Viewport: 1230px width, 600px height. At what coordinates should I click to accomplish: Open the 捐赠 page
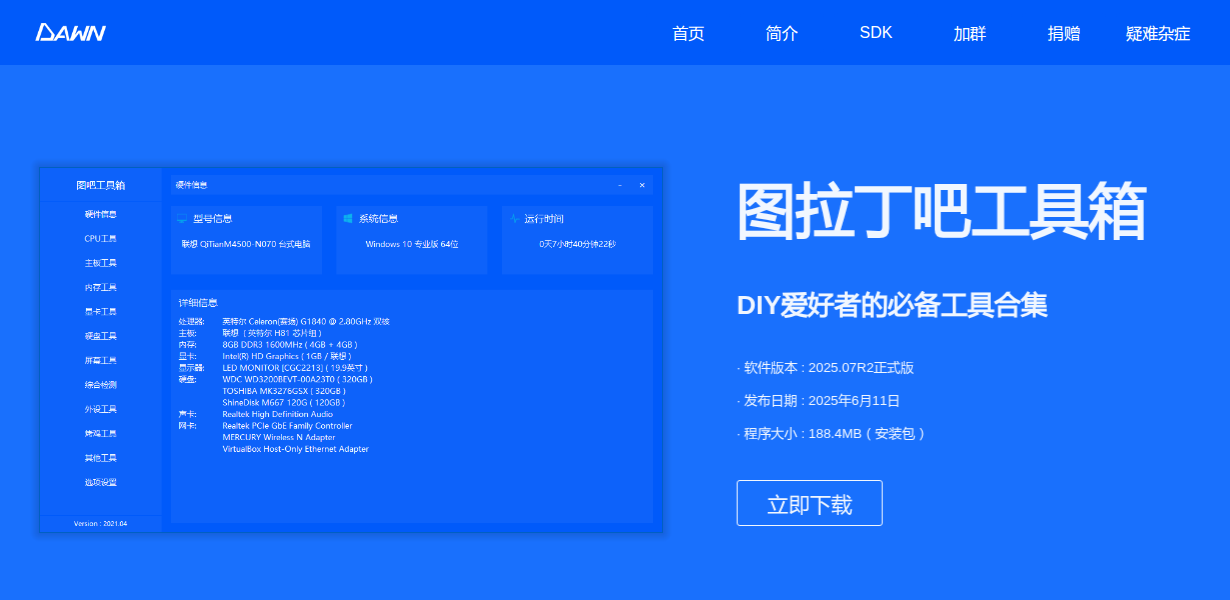(x=1064, y=33)
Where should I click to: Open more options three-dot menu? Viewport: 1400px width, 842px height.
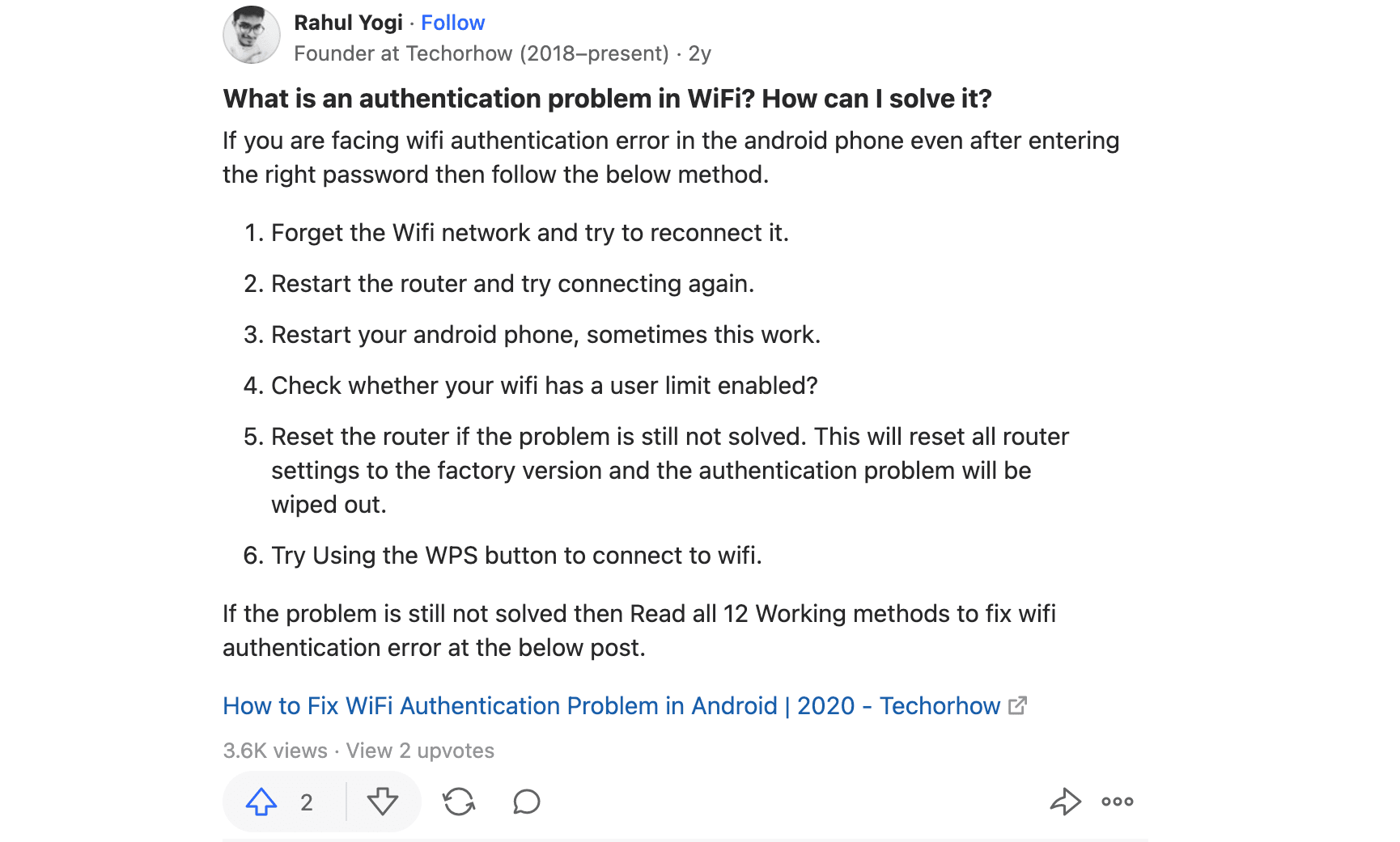point(1118,802)
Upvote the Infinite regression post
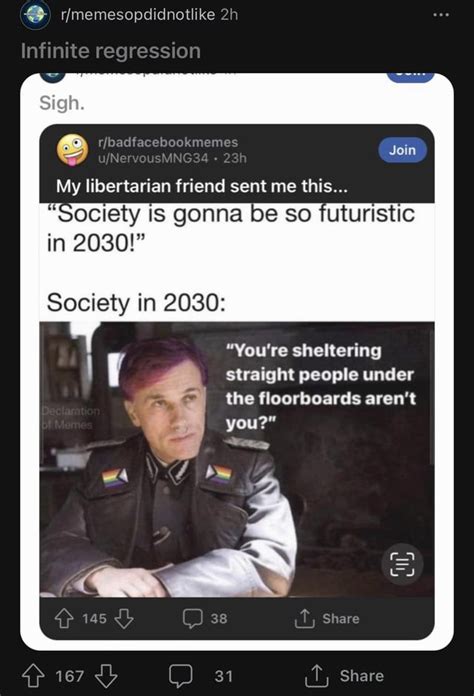Screen dimensions: 474x696 (34, 676)
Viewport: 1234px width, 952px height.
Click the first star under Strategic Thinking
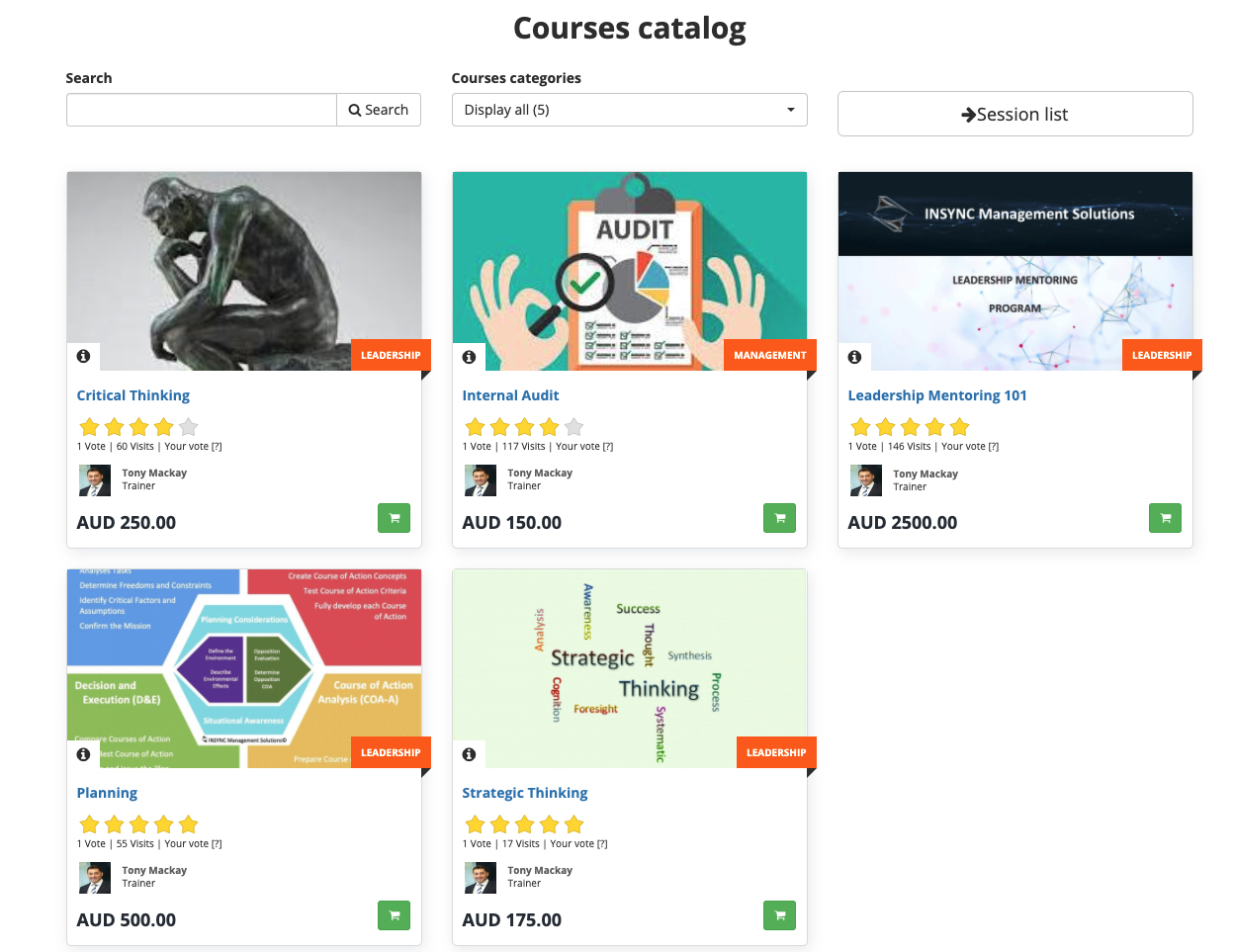(476, 824)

□ □ □ □

» Task:
Repeat nothing but the lines from the one containing "Viewport: 1234px width, 952px height." through the end of the entries, exactly, and skip the pictures.

» Exercise output:
Viewport: 1234px width, 952px height.
Click the first star under Strategic Thinking
(476, 824)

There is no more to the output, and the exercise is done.